▸ **DOEL**: Vervang in alle onderstaande records "checkbox" door "selectievakje" en geef de regels verder ongewijzigd weer.

▸ **VERSTREKTE GEGEVENS**:
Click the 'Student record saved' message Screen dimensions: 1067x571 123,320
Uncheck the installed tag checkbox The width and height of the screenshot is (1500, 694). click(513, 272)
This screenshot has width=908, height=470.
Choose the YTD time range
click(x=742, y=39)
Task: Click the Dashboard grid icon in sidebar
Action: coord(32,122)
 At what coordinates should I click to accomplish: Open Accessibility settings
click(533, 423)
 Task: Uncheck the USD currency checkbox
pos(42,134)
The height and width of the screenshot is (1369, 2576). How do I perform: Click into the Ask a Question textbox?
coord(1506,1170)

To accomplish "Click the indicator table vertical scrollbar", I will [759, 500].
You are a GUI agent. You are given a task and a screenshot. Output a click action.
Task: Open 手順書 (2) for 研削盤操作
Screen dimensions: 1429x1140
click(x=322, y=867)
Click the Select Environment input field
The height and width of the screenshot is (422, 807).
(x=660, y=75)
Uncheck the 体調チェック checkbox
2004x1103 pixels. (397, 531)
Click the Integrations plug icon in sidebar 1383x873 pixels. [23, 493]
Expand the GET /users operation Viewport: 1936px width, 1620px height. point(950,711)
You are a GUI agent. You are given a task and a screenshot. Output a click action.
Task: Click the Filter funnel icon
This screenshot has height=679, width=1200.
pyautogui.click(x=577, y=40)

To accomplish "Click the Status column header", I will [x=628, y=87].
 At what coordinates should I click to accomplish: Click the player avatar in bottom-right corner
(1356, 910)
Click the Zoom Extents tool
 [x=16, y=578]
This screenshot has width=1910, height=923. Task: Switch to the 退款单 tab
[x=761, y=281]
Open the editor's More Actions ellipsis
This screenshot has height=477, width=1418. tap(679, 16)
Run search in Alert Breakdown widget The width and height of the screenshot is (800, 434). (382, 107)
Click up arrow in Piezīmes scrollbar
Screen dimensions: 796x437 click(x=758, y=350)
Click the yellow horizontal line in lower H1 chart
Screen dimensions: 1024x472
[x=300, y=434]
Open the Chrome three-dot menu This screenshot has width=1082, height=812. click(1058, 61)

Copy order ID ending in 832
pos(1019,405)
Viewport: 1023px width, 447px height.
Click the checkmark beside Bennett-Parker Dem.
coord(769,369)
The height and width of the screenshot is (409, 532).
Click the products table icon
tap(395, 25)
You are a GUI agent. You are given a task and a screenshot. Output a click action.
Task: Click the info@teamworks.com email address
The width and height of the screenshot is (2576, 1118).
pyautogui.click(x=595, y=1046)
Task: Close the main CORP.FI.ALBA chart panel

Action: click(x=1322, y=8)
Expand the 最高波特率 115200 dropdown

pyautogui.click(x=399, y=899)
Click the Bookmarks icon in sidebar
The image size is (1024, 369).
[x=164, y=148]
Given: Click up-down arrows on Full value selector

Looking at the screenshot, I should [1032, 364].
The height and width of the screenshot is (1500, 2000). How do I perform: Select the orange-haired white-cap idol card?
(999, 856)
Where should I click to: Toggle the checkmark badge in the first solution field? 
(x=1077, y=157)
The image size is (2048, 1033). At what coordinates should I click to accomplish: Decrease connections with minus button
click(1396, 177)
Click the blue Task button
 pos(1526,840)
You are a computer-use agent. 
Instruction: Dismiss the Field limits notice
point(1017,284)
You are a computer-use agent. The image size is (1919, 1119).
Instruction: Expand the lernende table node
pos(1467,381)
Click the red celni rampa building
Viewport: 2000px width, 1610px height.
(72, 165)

▸ **HET ANTWOORD**:
Click the 'Student record saved' message Screen dimensions: 1067x571 123,320
Uncheck the installed tag selectievakje The width and height of the screenshot is (1500, 694). click(513, 272)
This screenshot has width=908, height=470.
Choose the YTD time range
click(x=742, y=39)
Task: Click the Dashboard grid icon in sidebar
Action: coord(32,122)
 At what coordinates should I click to accomplish: Open Accessibility settings
click(533, 423)
 Task: Uncheck the USD currency selectievakje
pos(42,134)
The height and width of the screenshot is (1369, 2576). How do I perform: Click into the Ask a Question textbox?
coord(1506,1170)

To accomplish "Click the indicator table vertical scrollbar", I will [759, 500].
You are a GUI agent. You are given a task and a screenshot. Output a click action.
Task: Open 手順書 (2) for 研削盤操作
Screen dimensions: 1429x1140
click(x=322, y=867)
Click the Select Environment input field
The height and width of the screenshot is (422, 807).
(x=660, y=75)
Uncheck the 体調チェック selectievakje
2004x1103 pixels. (397, 531)
Click the Integrations plug icon in sidebar 1383x873 pixels. [23, 493]
Expand the GET /users operation Viewport: 1936px width, 1620px height. point(950,711)
You are a GUI agent. You are given a task and a screenshot. Output a click action.
Task: Click the Filter funnel icon
This screenshot has height=679, width=1200.
pyautogui.click(x=577, y=40)

To accomplish "Click the Status column header", I will [x=628, y=87].
 At what coordinates should I click to accomplish: Click the player avatar in bottom-right corner
(1356, 910)
Click the Zoom Extents tool
 [x=16, y=578]
This screenshot has width=1910, height=923. Task: Switch to the 退款单 tab
[x=761, y=281]
Open the editor's More Actions ellipsis
This screenshot has height=477, width=1418. tap(679, 16)
Run search in Alert Breakdown widget The width and height of the screenshot is (800, 434). (382, 107)
Click up arrow in Piezīmes scrollbar
Screen dimensions: 796x437 click(x=758, y=350)
Click the yellow horizontal line in lower H1 chart
Screen dimensions: 1024x472
[x=300, y=434]
Open the Chrome three-dot menu This screenshot has width=1082, height=812. click(1058, 61)

Copy order ID ending in 832
pos(1019,405)
Viewport: 1023px width, 447px height.
Click the checkmark beside Bennett-Parker Dem.
coord(769,369)
The height and width of the screenshot is (409, 532).
Click the products table icon
tap(395, 25)
You are a GUI agent. You are given a task and a screenshot. Output a click action.
Task: Click the info@teamworks.com email address
The width and height of the screenshot is (2576, 1118).
pyautogui.click(x=595, y=1046)
Task: Close the main CORP.FI.ALBA chart panel

Action: click(x=1322, y=8)
Expand the 最高波特率 115200 dropdown

pyautogui.click(x=399, y=899)
Click the Bookmarks icon in sidebar
The image size is (1024, 369).
[x=164, y=148]
Given: Click up-down arrows on Full value selector

Looking at the screenshot, I should [1032, 364].
The height and width of the screenshot is (1500, 2000). How do I perform: Select the orange-haired white-cap idol card?
(999, 856)
Where should I click to: Toggle the checkmark badge in the first solution field? 
(x=1077, y=157)
The image size is (2048, 1033). At what coordinates should I click to accomplish: Decrease connections with minus button
click(1396, 177)
Click the blue Task button
 pos(1526,840)
You are a computer-use agent. 
Instruction: Dismiss the Field limits notice
point(1017,284)
You are a computer-use agent. The image size is (1919, 1119).
Instruction: Expand the lernende table node
pos(1467,381)
Click the red celni rampa building
Viewport: 2000px width, 1610px height.
(72, 165)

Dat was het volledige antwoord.